Agriculture Minister Simon Coveney has defended his predictions of Irish beef sales to the US since the market re-opened this year. Having fallen far below his expectations he says it “takes time” to build up interest.
The senior Fine Gael figure rejected criticism that just 31 tonnes have been exported to the north American market since it re-opened in early spring for the first time in 15 years, despite his predictions of 20,000 tonnes being sold a year.
Speaking on RTÉ radio, the Cork South Central TD accepted he outlined the initial target alongside a hope it could eventually bring in an annual €100m to the economy.
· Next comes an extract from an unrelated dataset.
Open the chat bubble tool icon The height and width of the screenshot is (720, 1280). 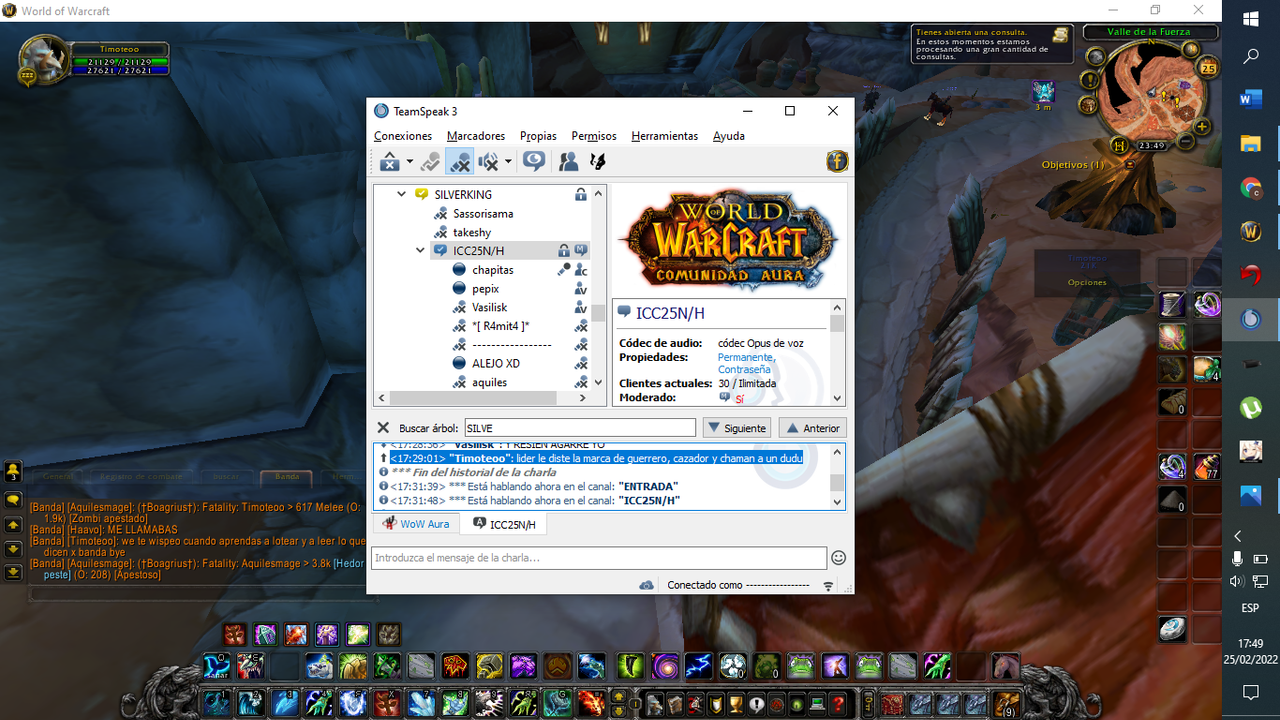click(x=533, y=161)
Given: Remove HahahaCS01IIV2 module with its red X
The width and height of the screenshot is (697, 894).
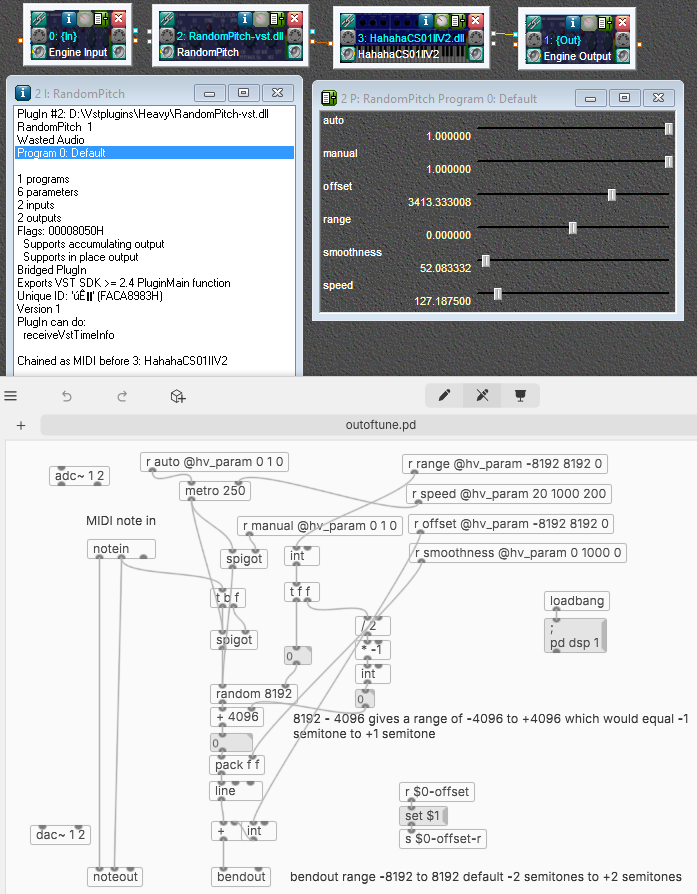Looking at the screenshot, I should tap(474, 20).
He said it “takes time” to build a base.
The agriculture minister said the comparatively low uptake is partially due to a recent upsurge in interest for Irish beef in the UK meaning the focus has been on “selling more” in that country.
He also said Ireland does not yet have access to the “manufactured beef” market in the US which relates to hamburgers and other products, and as such, export is limited to areas such as “high value steak cuts”.
However, he moved to assure the farming sector that “in a full year when we are operating to optimum conditions” the initially predicted US export rates will happen.
In January, Mr Coveney announced that Irish beef was to be sold again in the US for the first time since the BSE scandal involving the neighbouring UK market in the 1990s.
The move is ultimately expected to bring in up to €100m for the Irish economy, but according to Central Statistics Office figures revealed last week has so far brought in only €194,000.
The US market is hoped to be particularly lucrative for Ireland due to the fact that produce from Ireland is grass-fed, compared to mainly grain-fed rivals in north America.